4.6       Dit alles overziende is het Centraal Tuchtcollege van oordeel dat de kennis en vaardigheden van de assistente tekortschoten en dat zij dus niet bekwaam was om zelfstandig wortelkanalen te spoelen. Dat de tandarts deze handeling toch aan de assistente heeft overgelaten, terwijl deze bovendien moest werken met een relatief dikke naald, leidt tot het oordeel dat zij heeft gehandeld in strijd met de zorg die zij behoorde te betrachten ten opzichte van klaagster, zoals in artikel 47 van de Wet op de beroepen in de individuele gezondheidszorg is omschreven.

4.7       Dit handelen is zodanig laakbaar, dat daarvoor in beginsel een berisping - zoals ook opgelegd door het Regionaal Tuchtcollege - de aangewezen maatregel is. Anders dan de gemachtigde van de tandarts naar voren heeft gebracht, is een berisping immers niet slechts geïndiceerd indien sprake is meerdere fouten, maar is voor het Centraal Tuchtcollege de mate van laakbaarheid van het handelen leidend.

4.8       Het Centraal Tuchtcollege heeft overwogen of in de omstandigheden van het geval aanleiding moet worden gevonden om tot een andere maatregel te besluiten. Enerzijds heeft klaagster aangevoerd dat de gevolgen van het (blijven) doorpersen ernstig zijn geweest en dat zij hiervan nog dagelijks hinder ondervindt. Anderzijds heeft de tandarts haar verantwoordelijkheid voor het voorval genomen, onder meer in de vorm van nazorg, gebruikt zij inmiddels andere naalden en heeft zij de opleiding van en protocollen voor de assistentes naar aanleiding van dit voorval aangepast. Hoewel het Centraal Tuchtcollege van dit alles goed nota heeft genomen, ziet het hierin onvoldoende aanleiding om over te gaan tot oplegging van een andere maatregel.
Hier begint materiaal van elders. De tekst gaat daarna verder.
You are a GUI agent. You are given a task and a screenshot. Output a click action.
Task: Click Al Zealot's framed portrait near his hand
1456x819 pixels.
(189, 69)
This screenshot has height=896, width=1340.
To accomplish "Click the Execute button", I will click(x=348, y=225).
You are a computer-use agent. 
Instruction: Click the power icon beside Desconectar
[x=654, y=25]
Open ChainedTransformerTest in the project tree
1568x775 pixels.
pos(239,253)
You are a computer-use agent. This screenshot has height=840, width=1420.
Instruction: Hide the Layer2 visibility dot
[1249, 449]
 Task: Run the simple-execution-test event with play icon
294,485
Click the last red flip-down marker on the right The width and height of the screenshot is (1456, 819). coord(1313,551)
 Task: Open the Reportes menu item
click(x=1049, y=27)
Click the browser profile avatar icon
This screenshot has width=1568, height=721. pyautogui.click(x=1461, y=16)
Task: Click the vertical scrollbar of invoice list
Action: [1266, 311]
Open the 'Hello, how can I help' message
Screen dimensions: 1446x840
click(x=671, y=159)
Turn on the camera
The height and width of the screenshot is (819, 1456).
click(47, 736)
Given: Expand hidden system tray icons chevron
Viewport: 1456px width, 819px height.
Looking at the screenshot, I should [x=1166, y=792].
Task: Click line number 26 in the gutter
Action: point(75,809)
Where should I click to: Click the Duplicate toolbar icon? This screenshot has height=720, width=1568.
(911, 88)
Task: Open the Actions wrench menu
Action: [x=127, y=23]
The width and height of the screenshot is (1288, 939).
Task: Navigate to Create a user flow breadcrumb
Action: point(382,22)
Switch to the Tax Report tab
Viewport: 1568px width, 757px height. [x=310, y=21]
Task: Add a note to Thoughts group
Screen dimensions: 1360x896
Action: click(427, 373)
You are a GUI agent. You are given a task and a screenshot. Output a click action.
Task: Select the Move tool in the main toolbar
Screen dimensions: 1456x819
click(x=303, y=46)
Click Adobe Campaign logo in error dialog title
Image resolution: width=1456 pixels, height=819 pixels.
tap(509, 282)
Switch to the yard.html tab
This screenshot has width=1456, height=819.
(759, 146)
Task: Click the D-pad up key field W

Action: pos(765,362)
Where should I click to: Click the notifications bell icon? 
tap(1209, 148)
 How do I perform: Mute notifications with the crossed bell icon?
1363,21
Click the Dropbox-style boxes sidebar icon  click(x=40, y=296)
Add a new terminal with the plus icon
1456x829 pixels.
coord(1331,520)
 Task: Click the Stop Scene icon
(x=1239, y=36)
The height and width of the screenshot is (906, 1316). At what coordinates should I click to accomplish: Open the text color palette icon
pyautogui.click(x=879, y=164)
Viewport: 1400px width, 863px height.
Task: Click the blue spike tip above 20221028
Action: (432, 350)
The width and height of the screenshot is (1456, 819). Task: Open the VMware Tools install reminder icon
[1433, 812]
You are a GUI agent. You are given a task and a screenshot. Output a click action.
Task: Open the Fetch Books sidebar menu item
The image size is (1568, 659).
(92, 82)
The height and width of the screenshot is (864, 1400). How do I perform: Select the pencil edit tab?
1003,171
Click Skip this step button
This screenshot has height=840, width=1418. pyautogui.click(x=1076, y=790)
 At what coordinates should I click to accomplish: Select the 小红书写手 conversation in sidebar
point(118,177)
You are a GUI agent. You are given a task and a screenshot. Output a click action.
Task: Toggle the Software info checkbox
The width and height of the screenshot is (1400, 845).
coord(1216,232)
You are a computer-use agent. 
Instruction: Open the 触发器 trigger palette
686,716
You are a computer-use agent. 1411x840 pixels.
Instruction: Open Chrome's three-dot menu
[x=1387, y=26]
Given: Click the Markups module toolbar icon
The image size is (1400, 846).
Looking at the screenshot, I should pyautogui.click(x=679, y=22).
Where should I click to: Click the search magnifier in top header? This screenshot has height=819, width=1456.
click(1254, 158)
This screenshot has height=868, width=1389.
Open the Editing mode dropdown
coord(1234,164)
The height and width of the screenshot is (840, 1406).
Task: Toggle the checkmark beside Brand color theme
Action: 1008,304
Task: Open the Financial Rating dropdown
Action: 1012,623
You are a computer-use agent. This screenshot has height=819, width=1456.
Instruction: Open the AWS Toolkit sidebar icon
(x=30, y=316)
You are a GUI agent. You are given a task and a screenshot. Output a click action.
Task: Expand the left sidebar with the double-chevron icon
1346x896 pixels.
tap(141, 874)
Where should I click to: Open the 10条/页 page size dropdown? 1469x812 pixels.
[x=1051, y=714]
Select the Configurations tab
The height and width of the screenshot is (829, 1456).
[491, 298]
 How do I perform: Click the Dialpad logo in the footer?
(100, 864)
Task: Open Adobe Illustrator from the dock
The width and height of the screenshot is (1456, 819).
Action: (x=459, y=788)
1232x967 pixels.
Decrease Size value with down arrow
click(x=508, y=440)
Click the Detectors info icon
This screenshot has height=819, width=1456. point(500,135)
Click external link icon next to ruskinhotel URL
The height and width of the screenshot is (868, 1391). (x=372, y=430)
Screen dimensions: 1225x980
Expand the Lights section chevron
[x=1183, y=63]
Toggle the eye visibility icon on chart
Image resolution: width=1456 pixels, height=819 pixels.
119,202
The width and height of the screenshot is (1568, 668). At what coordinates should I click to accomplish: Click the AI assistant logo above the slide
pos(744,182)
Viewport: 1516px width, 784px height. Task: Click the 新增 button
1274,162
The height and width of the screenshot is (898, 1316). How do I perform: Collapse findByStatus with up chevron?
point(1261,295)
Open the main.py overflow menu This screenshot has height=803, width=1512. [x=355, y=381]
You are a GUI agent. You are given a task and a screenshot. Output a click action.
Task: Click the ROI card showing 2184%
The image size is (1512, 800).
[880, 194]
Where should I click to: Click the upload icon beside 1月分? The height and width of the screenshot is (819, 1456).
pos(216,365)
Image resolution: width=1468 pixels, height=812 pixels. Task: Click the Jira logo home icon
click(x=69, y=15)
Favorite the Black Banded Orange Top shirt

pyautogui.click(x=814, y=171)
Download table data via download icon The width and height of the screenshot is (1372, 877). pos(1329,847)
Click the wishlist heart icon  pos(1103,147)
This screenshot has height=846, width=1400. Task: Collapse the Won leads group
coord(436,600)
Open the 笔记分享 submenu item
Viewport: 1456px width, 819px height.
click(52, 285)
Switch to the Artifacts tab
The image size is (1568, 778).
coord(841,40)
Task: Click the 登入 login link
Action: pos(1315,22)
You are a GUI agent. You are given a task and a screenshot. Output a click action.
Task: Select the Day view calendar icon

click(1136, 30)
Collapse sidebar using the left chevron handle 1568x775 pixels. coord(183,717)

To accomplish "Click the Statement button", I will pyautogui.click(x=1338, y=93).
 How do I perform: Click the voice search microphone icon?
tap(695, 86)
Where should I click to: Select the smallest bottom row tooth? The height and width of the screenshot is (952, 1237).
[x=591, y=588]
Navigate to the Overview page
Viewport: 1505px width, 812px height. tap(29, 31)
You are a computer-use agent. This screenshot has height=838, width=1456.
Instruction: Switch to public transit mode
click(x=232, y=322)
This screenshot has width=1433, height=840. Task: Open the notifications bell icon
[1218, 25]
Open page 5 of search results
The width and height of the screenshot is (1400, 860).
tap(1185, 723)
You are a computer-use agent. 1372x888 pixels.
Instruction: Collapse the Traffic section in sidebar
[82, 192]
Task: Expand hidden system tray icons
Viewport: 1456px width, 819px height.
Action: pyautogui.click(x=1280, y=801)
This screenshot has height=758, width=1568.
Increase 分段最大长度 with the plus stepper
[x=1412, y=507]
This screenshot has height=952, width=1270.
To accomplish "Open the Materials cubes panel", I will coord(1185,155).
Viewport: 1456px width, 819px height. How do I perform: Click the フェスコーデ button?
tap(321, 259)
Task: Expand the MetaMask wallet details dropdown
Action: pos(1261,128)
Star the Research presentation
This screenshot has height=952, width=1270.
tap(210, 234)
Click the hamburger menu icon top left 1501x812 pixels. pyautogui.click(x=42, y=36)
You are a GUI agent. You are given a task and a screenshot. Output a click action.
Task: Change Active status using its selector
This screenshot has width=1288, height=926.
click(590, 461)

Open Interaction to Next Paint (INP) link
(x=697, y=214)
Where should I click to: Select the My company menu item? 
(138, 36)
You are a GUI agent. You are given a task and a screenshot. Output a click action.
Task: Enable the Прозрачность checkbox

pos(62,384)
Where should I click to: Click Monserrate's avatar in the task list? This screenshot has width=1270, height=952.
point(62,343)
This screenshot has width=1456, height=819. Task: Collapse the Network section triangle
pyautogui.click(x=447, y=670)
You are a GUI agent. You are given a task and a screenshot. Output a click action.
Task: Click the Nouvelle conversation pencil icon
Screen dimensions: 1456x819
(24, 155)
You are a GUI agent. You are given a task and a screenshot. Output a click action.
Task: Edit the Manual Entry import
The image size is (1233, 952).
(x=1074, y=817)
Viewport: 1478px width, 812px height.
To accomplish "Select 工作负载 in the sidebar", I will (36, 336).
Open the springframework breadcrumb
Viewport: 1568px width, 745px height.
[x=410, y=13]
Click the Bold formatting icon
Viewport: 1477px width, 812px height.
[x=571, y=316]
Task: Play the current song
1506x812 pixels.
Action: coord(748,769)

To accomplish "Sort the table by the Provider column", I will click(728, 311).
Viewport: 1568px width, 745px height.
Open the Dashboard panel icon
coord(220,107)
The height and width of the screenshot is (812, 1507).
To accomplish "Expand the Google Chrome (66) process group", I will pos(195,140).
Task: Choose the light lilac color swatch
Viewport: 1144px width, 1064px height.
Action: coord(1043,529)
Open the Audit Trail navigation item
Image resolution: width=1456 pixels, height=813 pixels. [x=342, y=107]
4.9       Al het voorgaande leidt tot de volgende beslissing.

5.               Beslissing

Het Centraal Tuchtcollege voor de Gezondheidszorg:

verwerpt het beroep;

bepaalt dat deze beslissing op de voet van artikel 71 Wet BIG zal worden bekendgemaakt in de Nederlandse Staatscourant, en zal worden aan­geboden aan het Tijdschrift voor Gezondheidsrecht, Medisch Contact, het Nederlands Tijdschrift voor Tandheelkunde, het Nederlands tandartsenblad en Dentz met het verzoek tot plaatsing.

Deze beslissing is gegeven door: mr. T.L. de Vries, voorzitter, mr. N. van der Wijngaart en mr. T.W.H.E. Schmitz, leden-juristen en  drs. M. Fokke en mr. drs. R. van der Velden,

leden-beroepsgenoten en mr. D. Brommer, secretaris en uitgesproken ter openbare zitting

van 25 augustus 2016.    Voorzitter  w.g.                 Secretaris  w.g.